* Task brief *
Return the data below in full, matching every line exactly.
Start of Data for the task
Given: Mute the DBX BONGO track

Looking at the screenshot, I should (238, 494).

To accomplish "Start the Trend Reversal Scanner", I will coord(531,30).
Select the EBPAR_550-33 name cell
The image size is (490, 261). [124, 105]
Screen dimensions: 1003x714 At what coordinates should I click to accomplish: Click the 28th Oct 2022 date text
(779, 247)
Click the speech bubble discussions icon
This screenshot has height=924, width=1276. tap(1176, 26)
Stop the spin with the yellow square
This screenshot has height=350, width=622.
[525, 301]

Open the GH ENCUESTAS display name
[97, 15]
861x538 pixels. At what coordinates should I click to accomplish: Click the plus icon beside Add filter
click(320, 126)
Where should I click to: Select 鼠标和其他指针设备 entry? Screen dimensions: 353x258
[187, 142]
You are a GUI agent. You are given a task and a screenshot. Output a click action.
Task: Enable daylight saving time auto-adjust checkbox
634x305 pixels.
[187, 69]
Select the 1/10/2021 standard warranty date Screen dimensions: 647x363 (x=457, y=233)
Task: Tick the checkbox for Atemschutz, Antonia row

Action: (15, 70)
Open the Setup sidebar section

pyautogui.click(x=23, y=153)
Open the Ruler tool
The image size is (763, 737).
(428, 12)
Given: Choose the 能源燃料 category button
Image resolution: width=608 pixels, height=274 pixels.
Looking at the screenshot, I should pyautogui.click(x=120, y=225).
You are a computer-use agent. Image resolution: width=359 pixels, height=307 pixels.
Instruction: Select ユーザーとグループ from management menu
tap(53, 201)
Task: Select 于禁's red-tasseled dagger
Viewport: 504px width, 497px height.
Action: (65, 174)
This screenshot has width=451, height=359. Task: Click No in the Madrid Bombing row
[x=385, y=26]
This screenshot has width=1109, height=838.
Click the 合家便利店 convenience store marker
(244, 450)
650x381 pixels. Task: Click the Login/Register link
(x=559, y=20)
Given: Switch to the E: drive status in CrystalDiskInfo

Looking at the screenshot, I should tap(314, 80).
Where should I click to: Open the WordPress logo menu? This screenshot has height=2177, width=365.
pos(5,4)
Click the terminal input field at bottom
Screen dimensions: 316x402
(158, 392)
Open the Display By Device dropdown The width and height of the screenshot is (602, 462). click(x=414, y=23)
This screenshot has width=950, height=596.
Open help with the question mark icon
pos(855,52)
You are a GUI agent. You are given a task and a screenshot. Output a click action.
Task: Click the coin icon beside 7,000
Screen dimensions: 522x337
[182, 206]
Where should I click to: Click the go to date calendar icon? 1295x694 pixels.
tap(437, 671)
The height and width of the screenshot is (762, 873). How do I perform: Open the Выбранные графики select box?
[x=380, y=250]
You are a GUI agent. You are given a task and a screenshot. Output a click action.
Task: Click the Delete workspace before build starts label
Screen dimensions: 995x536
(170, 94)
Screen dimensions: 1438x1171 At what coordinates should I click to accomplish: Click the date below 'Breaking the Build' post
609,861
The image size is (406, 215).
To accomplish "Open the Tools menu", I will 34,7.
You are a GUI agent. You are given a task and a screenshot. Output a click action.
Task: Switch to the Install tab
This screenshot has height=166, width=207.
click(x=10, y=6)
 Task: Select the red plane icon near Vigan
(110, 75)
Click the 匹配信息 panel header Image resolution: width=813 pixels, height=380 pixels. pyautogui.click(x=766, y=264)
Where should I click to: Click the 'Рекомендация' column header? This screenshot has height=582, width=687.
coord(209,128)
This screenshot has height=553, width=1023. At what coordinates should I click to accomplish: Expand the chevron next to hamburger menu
End of Data for the task
* Your response *
Given: Mute the DBX BONGO track

Looking at the screenshot, I should (238, 494).

To accomplish "Start the Trend Reversal Scanner", I will coord(531,30).
Select the EBPAR_550-33 name cell
The image size is (490, 261). [124, 105]
Screen dimensions: 1003x714 At what coordinates should I click to accomplish: Click the 28th Oct 2022 date text
(779, 247)
Click the speech bubble discussions icon
This screenshot has height=924, width=1276. tap(1176, 26)
Stop the spin with the yellow square
This screenshot has height=350, width=622.
[525, 301]

Open the GH ENCUESTAS display name
[97, 15]
861x538 pixels. At what coordinates should I click to accomplish: Click the plus icon beside Add filter
click(320, 126)
Where should I click to: Select 鼠标和其他指针设备 entry? Screen dimensions: 353x258
[187, 142]
You are a GUI agent. You are given a task and a screenshot. Output a click action.
Task: Enable daylight saving time auto-adjust checkbox
634x305 pixels.
[187, 69]
Select the 1/10/2021 standard warranty date Screen dimensions: 647x363 (x=457, y=233)
Task: Tick the checkbox for Atemschutz, Antonia row

Action: (15, 70)
Open the Setup sidebar section

pyautogui.click(x=23, y=153)
Open the Ruler tool
The image size is (763, 737).
(428, 12)
Given: Choose the 能源燃料 category button
Image resolution: width=608 pixels, height=274 pixels.
Looking at the screenshot, I should pyautogui.click(x=120, y=225).
You are a computer-use agent. Image resolution: width=359 pixels, height=307 pixels.
Instruction: Select ユーザーとグループ from management menu
tap(53, 201)
Task: Select 于禁's red-tasseled dagger
Viewport: 504px width, 497px height.
Action: (65, 174)
This screenshot has width=451, height=359. Task: Click No in the Madrid Bombing row
[x=385, y=26]
This screenshot has width=1109, height=838.
Click the 合家便利店 convenience store marker
(244, 450)
650x381 pixels. Task: Click the Login/Register link
(x=559, y=20)
Given: Switch to the E: drive status in CrystalDiskInfo

Looking at the screenshot, I should tap(314, 80).
Where should I click to: Open the WordPress logo menu? This screenshot has height=2177, width=365.
pos(5,4)
Click the terminal input field at bottom
Screen dimensions: 316x402
(158, 392)
Open the Display By Device dropdown The width and height of the screenshot is (602, 462). click(x=414, y=23)
This screenshot has width=950, height=596.
Open help with the question mark icon
pos(855,52)
You are a GUI agent. You are given a task and a screenshot. Output a click action.
Task: Click the coin icon beside 7,000
Screen dimensions: 522x337
[182, 206]
Where should I click to: Click the go to date calendar icon? 1295x694 pixels.
tap(437, 671)
The height and width of the screenshot is (762, 873). How do I perform: Open the Выбранные графики select box?
[x=380, y=250]
You are a GUI agent. You are given a task and a screenshot. Output a click action.
Task: Click the Delete workspace before build starts label
Screen dimensions: 995x536
(170, 94)
Screen dimensions: 1438x1171 At what coordinates should I click to accomplish: Click the date below 'Breaking the Build' post
609,861
The image size is (406, 215).
To accomplish "Open the Tools menu", I will 34,7.
You are a GUI agent. You are given a task and a screenshot. Output a click action.
Task: Switch to the Install tab
This screenshot has height=166, width=207.
click(x=10, y=6)
 Task: Select the red plane icon near Vigan
(110, 75)
Click the 匹配信息 panel header Image resolution: width=813 pixels, height=380 pixels. pyautogui.click(x=766, y=264)
Where should I click to: Click the 'Рекомендация' column header? This screenshot has height=582, width=687.
coord(209,128)
This screenshot has height=553, width=1023. At what coordinates should I click to accomplish: Expand the chevron next to hamburger menu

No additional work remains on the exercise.